-- Extracted data follows --
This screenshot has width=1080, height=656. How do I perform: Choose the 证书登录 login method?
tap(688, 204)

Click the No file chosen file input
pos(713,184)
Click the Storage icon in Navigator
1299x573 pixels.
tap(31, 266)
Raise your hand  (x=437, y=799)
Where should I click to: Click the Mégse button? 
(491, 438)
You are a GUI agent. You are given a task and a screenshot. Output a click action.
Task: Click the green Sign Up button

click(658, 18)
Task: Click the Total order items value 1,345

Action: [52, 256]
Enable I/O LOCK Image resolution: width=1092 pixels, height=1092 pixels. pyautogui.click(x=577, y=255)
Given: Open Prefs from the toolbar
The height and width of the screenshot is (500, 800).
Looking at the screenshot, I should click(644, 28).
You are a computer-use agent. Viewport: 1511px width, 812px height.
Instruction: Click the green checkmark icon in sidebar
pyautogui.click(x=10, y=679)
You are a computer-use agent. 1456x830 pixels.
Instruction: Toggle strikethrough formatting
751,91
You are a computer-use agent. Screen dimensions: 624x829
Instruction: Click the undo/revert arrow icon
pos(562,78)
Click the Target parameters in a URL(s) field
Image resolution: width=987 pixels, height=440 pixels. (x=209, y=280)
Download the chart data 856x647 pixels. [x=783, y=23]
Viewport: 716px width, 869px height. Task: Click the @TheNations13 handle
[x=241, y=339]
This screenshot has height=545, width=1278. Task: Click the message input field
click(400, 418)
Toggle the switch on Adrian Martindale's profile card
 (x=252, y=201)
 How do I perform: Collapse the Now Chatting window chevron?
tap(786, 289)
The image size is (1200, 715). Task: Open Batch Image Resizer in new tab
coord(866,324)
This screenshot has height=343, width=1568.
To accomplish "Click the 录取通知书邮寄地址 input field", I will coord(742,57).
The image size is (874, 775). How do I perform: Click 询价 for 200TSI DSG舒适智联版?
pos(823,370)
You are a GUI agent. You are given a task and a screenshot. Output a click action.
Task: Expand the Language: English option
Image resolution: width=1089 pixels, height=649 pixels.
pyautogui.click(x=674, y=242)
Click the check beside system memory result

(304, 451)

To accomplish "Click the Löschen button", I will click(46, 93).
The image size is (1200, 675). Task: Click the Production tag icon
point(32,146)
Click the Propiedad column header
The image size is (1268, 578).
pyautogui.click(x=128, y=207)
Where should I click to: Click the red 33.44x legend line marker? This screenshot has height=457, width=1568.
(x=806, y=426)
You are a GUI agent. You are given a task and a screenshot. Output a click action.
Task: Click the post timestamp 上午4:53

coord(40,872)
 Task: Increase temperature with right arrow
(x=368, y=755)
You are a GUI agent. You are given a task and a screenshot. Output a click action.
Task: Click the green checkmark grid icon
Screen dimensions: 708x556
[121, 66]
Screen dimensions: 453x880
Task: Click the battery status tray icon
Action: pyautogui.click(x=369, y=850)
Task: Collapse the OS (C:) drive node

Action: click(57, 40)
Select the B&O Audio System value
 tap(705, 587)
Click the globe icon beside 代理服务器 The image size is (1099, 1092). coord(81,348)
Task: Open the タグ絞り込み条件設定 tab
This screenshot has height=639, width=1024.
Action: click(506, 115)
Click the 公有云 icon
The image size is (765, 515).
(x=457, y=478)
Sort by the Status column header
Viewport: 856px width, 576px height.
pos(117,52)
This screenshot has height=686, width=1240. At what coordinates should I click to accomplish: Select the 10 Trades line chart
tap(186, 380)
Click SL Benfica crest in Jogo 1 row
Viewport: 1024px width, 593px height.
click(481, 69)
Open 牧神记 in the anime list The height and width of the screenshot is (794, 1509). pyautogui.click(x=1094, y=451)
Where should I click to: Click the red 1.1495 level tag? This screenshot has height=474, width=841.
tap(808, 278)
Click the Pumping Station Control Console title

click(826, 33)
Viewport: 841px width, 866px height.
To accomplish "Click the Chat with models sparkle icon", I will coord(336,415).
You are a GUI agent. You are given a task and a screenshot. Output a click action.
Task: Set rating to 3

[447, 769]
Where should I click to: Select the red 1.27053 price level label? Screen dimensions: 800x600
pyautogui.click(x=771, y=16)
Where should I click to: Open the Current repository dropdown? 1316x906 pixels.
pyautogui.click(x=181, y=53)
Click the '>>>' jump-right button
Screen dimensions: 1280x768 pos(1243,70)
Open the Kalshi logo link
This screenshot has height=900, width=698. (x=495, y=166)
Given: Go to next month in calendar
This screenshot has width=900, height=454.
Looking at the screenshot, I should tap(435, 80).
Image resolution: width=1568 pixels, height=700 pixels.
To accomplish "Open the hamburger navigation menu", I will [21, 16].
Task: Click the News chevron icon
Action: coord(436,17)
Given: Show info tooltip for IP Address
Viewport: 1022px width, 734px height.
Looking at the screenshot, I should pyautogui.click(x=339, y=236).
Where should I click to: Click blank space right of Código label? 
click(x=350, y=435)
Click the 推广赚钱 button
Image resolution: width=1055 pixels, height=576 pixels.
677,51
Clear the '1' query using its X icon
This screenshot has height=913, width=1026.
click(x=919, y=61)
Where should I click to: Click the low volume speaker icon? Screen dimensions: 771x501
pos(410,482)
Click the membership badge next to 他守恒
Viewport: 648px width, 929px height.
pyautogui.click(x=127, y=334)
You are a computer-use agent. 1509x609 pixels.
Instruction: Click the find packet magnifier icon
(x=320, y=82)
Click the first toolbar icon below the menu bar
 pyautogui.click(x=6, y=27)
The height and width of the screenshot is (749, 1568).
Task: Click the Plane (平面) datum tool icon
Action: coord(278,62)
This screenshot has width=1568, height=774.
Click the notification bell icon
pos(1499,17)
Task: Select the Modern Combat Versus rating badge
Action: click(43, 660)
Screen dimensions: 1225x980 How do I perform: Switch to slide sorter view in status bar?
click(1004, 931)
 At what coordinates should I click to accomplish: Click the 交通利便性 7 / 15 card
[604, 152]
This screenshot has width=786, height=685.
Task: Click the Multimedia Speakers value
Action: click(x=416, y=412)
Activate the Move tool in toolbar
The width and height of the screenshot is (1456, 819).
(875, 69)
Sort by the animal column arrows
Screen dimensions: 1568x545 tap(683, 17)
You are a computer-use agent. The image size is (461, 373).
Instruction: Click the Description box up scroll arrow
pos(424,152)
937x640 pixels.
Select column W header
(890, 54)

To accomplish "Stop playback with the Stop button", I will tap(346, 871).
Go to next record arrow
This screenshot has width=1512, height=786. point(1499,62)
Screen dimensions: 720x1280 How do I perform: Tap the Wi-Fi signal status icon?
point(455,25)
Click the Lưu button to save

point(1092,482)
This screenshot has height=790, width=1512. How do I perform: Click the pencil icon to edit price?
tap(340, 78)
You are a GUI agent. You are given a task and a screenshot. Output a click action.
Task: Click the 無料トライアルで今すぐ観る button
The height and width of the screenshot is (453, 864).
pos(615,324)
-- Extracted data concluded --
What needs to be done:
List all lines from the entries that include the word "computer".

Response to the task:
You are a computer-use agent. Viewport: 1511px width, 812px height.
You are a computer-use agent. 1456x830 pixels.
You are a computer-use agent. Screen dimensions: 624x829
You are a computer-use agent. 1509x609 pixels.
You are a computer-use agent. The image size is (461, 373).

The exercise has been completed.